# Exercise brief
What is needed is an exact copy of the lines from the one containing "You are a computer-use agent. This" through the last line of the records below, with no pictures.

[Screenshot grounding data]
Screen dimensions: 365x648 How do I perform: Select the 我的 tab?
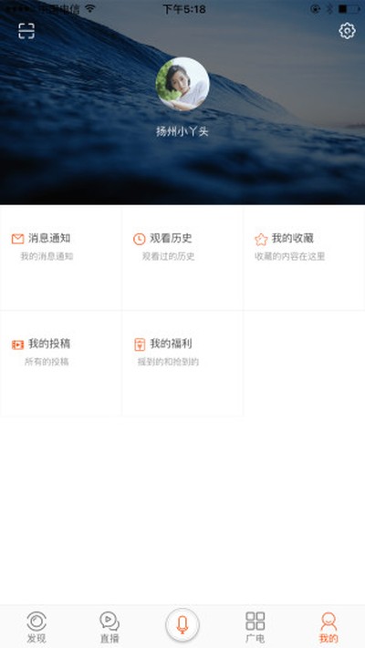[329, 627]
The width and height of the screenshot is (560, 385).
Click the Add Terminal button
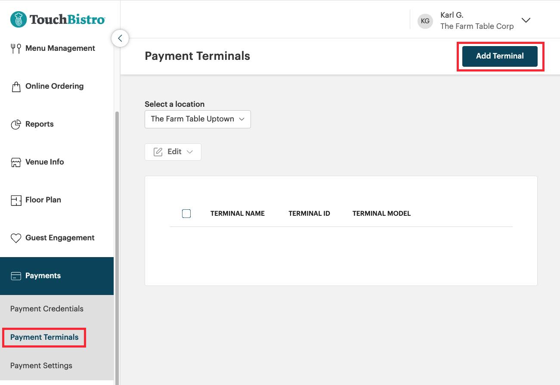pos(500,56)
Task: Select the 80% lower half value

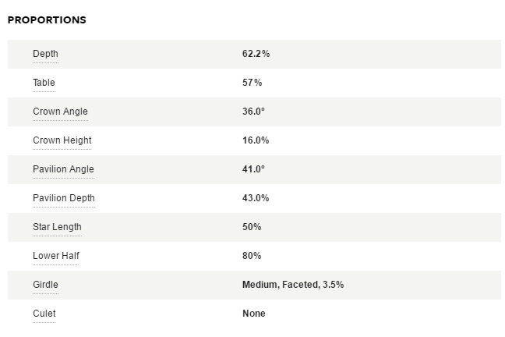Action: tap(252, 256)
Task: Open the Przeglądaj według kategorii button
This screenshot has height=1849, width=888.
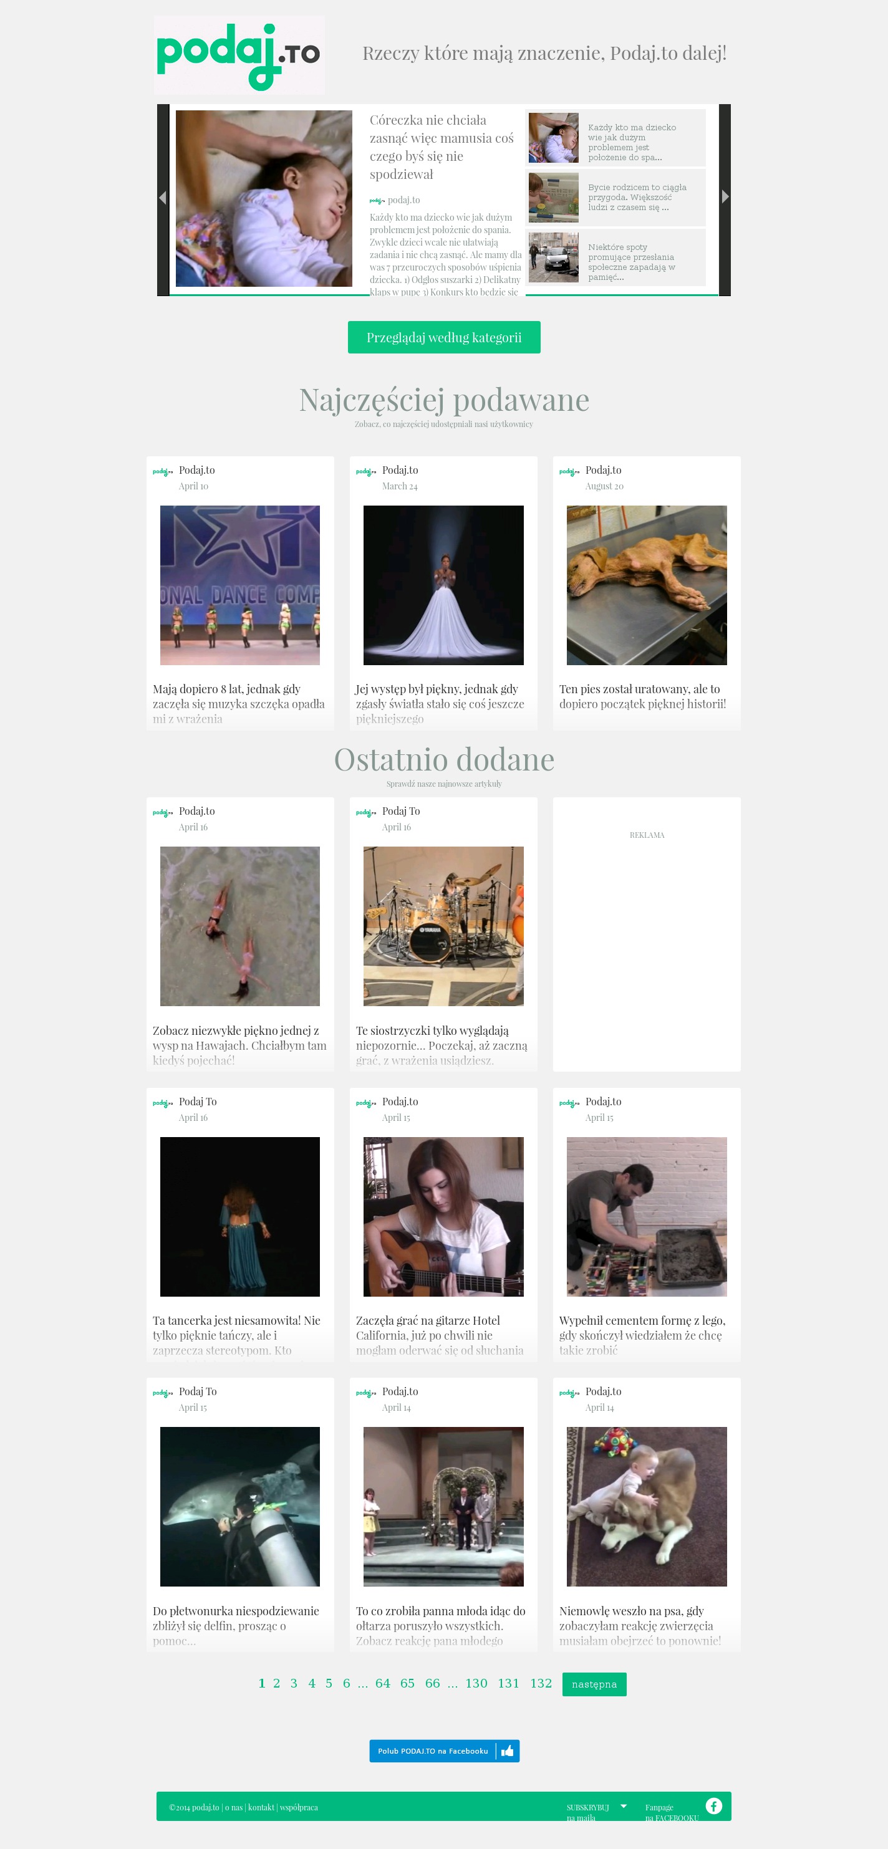Action: pyautogui.click(x=444, y=337)
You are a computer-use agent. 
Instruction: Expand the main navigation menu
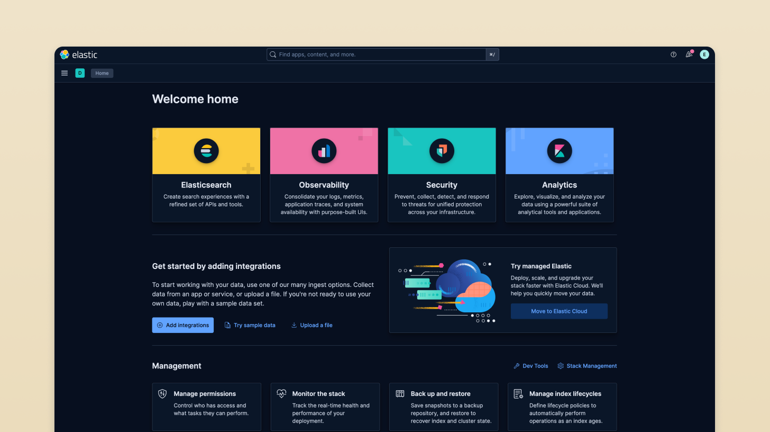click(64, 73)
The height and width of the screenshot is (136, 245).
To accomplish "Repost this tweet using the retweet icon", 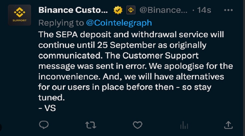I will (x=91, y=125).
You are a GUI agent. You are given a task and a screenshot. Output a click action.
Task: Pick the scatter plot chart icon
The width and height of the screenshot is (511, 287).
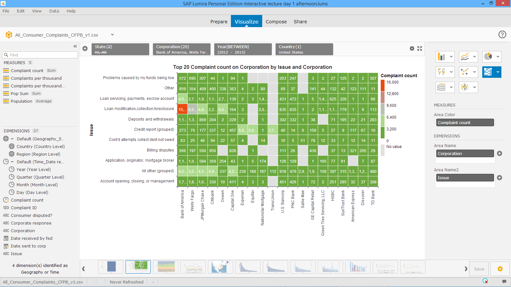[465, 72]
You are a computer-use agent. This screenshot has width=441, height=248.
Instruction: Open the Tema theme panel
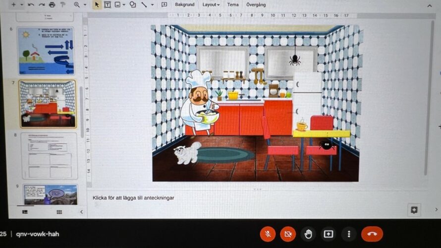[x=232, y=4]
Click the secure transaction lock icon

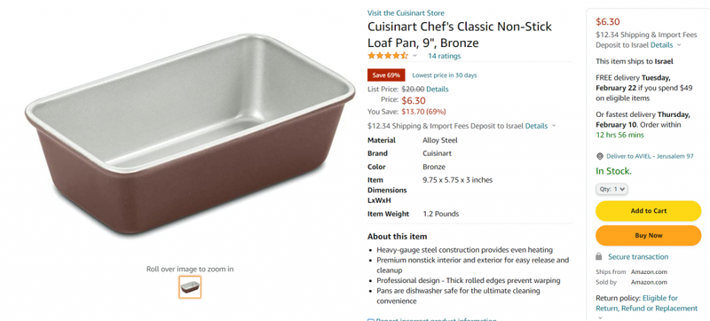(598, 257)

# Result
You are a computer-use agent. This screenshot has width=441, height=248.
Instruction: Open the Tema theme panel
[x=232, y=4]
Click the secure transaction lock icon

(598, 257)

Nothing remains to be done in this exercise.